QUESTIONS ON THE MATERIAL –
• a. Edit the passage of the article on Ludwig's Amazon venture that opens with the words containing "All this has" and closes with "in the U.S.", and replace "supertankers" with "oil tankers" throughout it.
• b. Pick up the article on Ludwig's Amazon venture where it stops, and continue it.
── EXTRACTED TEXT
Monday, Sep. 10, 1979
Billionaire Ludwig's Brazilian Gamble
The richest man in America risks his fortune in the Amazon, opening an untamed area
The scene is jarringly surrealistic. For thousands of square miles, there is nothing but the endless green of the Amazon rain forest, forbidding, primeval, untamed. Then, on a remote bend of the Jari River, a fast-flowing tributary, the vista changes dramatically. There, as tall as a 16-story building, stands a monument to modern engineering: a brand-new, spanking-white pulp plant, which reaches out with ducts, cables and conveyor belts to a wood-chipping mill, a chemical factory and a power generating facility.
The towering plant was built in Japan and towed in two sections last year to Brazil's interior, where it began start-up operations six months ago. The centerpiece of an industrial and agricultural complex of audacious scope and cost, the plant stands on a company-owned property of about 5,800 sq. mi., which is larger than Connecticut. The pulp factory and its ancillaries cost $400 million to construct. A companion plant is expected to be towed up the river and put in operation by the mid-1980s. To feed the plants with young trees, a vast reforestation is under way that will clear the land of old growth and establish huge new timber farms. The principal planting is the Gmelina arborea (pronounced malina ar-bor-ea), a hardwood native to Burma and India that grows to 15 in. in diameter in five years and 30 in twelve, or roughly twice as fast as the southern pine, a major source of American pulp.
Trees constitute only one of the crops.
Brazilian and U.S. experts, using the "miracle rice" imported from the Philippines, are developing the world's largest fields, which already cover some 7,900 acres. A big poultry farm is being set up, and experiments are under way to breed a more robust strain of water buffalo.
All this has been conceived, directed, and largely financed by one man: Daniel Keith Ludwig; 82, the secretive shipowner and industrialist whose estimated net worth of $3 billion or more makes him the richest American. Tough-minded and intensely shy, Ludwig is sole owner of his enterprises and thus must answer to no one. Operating from offices in Manhattan's Burlington House, he runs a maze of companies (he has 19 in Brazil alone). His flagship firm, National Bulk Carriers, operates one of the world's largest private fleets of huge supertankers and cargo ships. He is also proprietor of an array of global enterprises, which include the Princess hotel chain in Mexico, the Bahamas and Bermuda, oil refineries and a number of savings and loan associations in the U.S.
Ludwig's fortune is based on foresight; after World War II, he built the first supertanker in Japan and devised the means to finance ships through long-term charters. Recalls a former aide: "Often he just sits in his office and thinks three or five years down the road." In the 1950s Ludwig began pondering the world's increasing use, and dwindling supply, of pulp and timber. After surveying sites in Venezuela and elsewhere he settled on Brazil, in part because he found an immense tract for the right price. He bought the land in 1967 for less than $1 an acre.
────
── DATA
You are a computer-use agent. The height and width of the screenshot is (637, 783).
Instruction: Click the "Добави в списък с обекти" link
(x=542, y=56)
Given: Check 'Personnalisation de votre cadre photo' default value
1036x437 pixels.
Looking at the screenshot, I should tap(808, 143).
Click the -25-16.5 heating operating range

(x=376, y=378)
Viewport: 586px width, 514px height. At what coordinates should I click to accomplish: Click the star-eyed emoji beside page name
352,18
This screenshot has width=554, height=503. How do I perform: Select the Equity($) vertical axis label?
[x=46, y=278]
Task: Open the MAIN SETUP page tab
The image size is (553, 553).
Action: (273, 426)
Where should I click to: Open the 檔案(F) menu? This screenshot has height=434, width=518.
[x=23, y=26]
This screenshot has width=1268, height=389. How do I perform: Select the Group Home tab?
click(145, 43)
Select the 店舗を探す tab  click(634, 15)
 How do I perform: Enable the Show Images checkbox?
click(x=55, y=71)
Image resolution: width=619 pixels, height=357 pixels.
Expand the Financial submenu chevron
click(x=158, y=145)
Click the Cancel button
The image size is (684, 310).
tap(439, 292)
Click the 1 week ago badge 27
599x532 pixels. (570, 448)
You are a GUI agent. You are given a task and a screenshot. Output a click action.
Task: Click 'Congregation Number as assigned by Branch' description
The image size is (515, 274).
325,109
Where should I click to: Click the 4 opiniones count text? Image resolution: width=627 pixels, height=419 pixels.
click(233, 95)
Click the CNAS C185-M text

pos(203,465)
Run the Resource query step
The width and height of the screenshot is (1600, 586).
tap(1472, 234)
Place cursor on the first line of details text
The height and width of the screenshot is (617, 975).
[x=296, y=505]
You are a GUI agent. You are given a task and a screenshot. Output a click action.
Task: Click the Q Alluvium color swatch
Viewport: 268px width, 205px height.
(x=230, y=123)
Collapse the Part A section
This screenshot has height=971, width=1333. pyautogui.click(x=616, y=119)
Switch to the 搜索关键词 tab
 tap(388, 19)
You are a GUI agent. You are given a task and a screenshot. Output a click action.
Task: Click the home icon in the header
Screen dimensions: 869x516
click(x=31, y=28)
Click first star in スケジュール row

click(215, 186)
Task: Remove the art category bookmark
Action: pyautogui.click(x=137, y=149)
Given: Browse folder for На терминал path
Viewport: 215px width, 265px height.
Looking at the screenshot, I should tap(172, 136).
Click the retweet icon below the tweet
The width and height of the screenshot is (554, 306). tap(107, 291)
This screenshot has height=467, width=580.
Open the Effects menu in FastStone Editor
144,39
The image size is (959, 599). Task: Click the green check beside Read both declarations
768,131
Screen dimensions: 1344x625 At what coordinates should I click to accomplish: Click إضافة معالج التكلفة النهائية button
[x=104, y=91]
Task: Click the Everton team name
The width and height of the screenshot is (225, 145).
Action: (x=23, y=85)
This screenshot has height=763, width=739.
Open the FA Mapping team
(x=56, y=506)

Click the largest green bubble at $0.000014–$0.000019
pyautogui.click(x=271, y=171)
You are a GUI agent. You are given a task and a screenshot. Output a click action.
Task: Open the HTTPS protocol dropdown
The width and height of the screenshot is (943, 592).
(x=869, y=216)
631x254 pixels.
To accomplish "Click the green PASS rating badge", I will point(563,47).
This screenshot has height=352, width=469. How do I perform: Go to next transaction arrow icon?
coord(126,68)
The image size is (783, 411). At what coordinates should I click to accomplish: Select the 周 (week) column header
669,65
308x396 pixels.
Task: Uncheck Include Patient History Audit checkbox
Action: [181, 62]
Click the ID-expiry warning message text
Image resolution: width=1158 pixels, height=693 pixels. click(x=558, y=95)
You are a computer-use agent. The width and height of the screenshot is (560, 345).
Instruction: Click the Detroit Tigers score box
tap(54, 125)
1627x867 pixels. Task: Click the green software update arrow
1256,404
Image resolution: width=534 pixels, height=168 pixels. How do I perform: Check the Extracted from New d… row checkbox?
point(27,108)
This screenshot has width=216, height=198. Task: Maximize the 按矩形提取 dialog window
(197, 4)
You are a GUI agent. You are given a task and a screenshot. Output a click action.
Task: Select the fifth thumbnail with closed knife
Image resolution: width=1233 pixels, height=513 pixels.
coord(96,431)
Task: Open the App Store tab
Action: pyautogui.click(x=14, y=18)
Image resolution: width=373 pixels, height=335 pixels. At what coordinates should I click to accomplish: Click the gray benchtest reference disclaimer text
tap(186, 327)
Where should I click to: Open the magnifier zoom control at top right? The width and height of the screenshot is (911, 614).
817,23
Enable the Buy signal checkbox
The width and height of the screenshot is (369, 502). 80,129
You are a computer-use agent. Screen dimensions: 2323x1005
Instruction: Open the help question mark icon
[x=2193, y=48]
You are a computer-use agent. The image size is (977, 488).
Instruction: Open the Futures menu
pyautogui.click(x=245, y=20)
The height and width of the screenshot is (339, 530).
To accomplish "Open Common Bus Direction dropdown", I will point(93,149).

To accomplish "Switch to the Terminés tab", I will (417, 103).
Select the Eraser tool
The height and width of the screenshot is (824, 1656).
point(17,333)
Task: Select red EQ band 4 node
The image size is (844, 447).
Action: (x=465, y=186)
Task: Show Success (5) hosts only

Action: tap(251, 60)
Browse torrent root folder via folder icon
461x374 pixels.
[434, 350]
────
EXPECTED RESPONSES –
• a.
All this has been conceived, directed, and largely financed by one man: Daniel Keith Ludwig; 82, the secretive shipowner and industrialist whose estimated net worth of $3 billion or more makes him the richest American. Tough-minded and intensely shy, Ludwig is sole owner of his enterprises and thus must answer to no one. Operating from offices in Manhattan's Burlington House, he runs a maze of companies (he has 19 in Brazil alone). His flagship firm, National Bulk Carriers, operates one of the world's largest private fleets of huge oil tankers and cargo ships. He is also proprietor of an array of global enterprises, which include the Princess hotel chain in Mexico, the Bahamas and Bermuda, oil refineries and a number of savings and loan associations in the U.S.

• b.
But the Amazon is so wild that Ludwig was obliged to become a one-man development program. In the past twelve years, his Jari Forestry and Agricultural Enterprises has invested some $780 million, of which $520 million came directly from Ludwig's resources. He has carved from the rain forest four towns (the largest of which is Monte Dourado), as well as an 85-bed hospital, four schools, 4,500 miles of roads and trails, a 26-mile railroad, and three small airports. The project has attracted so many job seekers, peddlers and hangers-on that the population of the area has surged from almost nothing to 30,000.
Reports TIME'S Buenos Aires bureau chief George Russell, who visited the project: "Ludwig's efforts in the Amazon are capitalism in its most epic sense. But he has wisely insisted on 'Brazilianizing' Jari: only 40 of the 8,500-member labor force are non-Brazilian. He has drawn university graduates from the country's south, illiterate laborers from Brazil's economically stricken northeast, and equally unfortunate natives from the Amazon's primitive villages. Ludwig's managers at Jari claim with pride that they have created a true meritocracy with instant opportunities for advancement for anyone who shows talent and the desire."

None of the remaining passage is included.